Alberto Asor Rosa (1933-2022) e la cultura “macchiavellica” dei Gesuiti

 
 

Insieme a Natalino Sapegno e Carlo Salinari, il nome di Alberto Asor Rosa (1933-2022), da poco scomparso, fa parte della triade di storici della letteratura italiana su cui quasi tutti gli studenti superiori e universitari degli ultimi cinquant’anni si sono imbattuti. Dagli Anni Settanta in poi, è stato praticamente impossibile evitare i loro “profili” (Salinari), “compendi” (Sapegno) e “sintesi” (Asor Rosa) della letteratura italiana. Tutti e tre marxisti, anche se Asor Rosa “eterodosso” ed inquieto, sono state figure dell’egemonia della cultura di sinistra negli studi letterari.

Di Asor Rosa, in particolare, oltre alla Sintesi di storia della letteratura italiana (1972), è da apprezzare la raccolta Genus italicum.

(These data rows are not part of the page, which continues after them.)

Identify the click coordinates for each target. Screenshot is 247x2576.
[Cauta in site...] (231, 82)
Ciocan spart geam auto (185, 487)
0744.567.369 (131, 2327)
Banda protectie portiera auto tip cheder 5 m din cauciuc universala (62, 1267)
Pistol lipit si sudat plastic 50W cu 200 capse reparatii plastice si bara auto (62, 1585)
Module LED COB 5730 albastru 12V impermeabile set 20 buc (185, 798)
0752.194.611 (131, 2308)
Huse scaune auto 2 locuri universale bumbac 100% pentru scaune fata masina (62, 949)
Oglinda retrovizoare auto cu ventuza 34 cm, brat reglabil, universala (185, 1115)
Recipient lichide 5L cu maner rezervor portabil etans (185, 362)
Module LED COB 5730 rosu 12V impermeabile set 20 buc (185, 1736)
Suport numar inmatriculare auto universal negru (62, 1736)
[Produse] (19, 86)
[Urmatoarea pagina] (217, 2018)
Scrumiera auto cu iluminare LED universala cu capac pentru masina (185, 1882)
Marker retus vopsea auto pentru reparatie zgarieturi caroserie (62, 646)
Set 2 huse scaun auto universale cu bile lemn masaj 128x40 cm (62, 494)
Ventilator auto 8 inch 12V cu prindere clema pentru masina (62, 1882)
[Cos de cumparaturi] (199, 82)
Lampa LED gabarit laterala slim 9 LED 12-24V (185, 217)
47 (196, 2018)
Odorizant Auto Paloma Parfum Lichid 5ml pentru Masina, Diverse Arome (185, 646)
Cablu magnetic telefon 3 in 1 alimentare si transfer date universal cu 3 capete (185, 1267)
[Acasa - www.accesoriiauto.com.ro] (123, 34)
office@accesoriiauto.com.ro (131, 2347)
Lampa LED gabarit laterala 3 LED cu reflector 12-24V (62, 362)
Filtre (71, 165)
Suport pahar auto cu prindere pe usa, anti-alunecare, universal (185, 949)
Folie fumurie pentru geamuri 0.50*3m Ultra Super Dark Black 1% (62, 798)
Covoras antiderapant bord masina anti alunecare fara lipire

Saggi sulla identità letteraria italiana nel corso del tempo (1997) in cui si cimenta col tema dell’identità italiana attraverso gli scrittori che hanno fatto la letteratura italiana, da Boccaccio a Italo Calvino, da Guicciardini a Dino Campana. Molti dei tratti idiosincratici della cultura italiana trovano nella letteratura uno specchio rivelatore di sé stessi.

Più storico della cultura che filologo, nel decennio caldo degli Anni Settanta, Asor Rosa si è concentrato sul Seicento, secolo nodale che vede l’inizio del declino della cultura italiana nel contesto europeo. Paolo Sarpi e Galileo (entrambi appartenenti alla prima metà del Seicento) sono gli ultimi esponenti di una cultura italiana dal respiro cosmopolita: non è un caso che entrambe le figure esprimono un abbrivio culturale “religioso” ma non aderente ai canoni restrittivi del cattolicesimo del tempo. 

Il libro chiave di questo periodo e di questa attenzione è La cultura della Controriforma (1974) in cui Asor Rosa è attratto dai dispositivi ideologici e dalle pratiche egemoniche messe in campo dalla cultura cattolica per controllare, talvolta reprimere e comunque provare a dirigere la modernità emergente. Da buon gramsciano attento al tema dell’egemonia culturale, Asor Rosa studia le modalità dello spirito controriformistico, in modo particolare quello dei Gesuiti. 

Com’è noto, i Gesuiti erano nati come ordine nel Cinquecento (1534) per cercare di contrastare la diffusione della Riforma usando le stesse “armi” della Riforma: la cultura alta innestata su una spiritualità profonda. Ora, nel secolo successivo, i Gesuiti sono all’avanguardia nello spingere la cultura cattolica ad andare oltre lo spirito censorio e condannatore. Nella loro abilità di cercare strade nuove, fortemente legate al magistero e all’istituzione cattolica e al contempo segnate da creatività e apertura alla sperimentazione, i Gesuiti provano a trovare un punto di equilibrio tra la cultura religiosa d’impronta controriformistica e la tradizione rinascimentale “laica”. Non l’opposizione frontale, ma l’assorbimento avvolgente è il tratto del gesuitismo. Il risultato sperato è l’uscita dall’isolamento della cultura ecclesiastica rispetto alla modernità, nel tentativo di mantenere un ruolo egemonico per la chiesa cattolica all’interno della situazione mutata e in mutamento. In un certo senso, i Gesuiti sono più “macchiavellici” del laico Macchiavelli: più astuti, più spregiudicati, più furbi del “principe” della cultura italiana che pensava di emanciparsi dalla tutela del cattolicesimo. Come nel Cinquecento avevano imparato la lezione della Riforma per combatterla sul suo terreno, così nel Seicento hanno imparato la lezione del Principe per non retrocedere di fronte all’avanzata della modernità. 

Tutto ciò ha affascinato il gramsciano Asor Rosa, pure lui interprete di un’altra cultura dell’egemonia: quella marxista. In questa lotta per l’egemonia, i Gesuiti sono una “élite” del cattolicesimo che prova a non soccombere e a rilanciare l’aspirazione al primato spirituale e culturale della chiesa cattolica.

Asor Rosa non solo ha studiato i meccanismi dell’egemonia cattolica ad opera dei Gesuiti del Seicento, ma è stato interprete dell’egemonia di sinistra sulla cultura italiana. L’Italia è stata stretta tra queste due egemonie: cattolica e marxista, non sviluppando un tessuto plurale e veramente aperto e rimanendo semmai soffocata dalla morsa.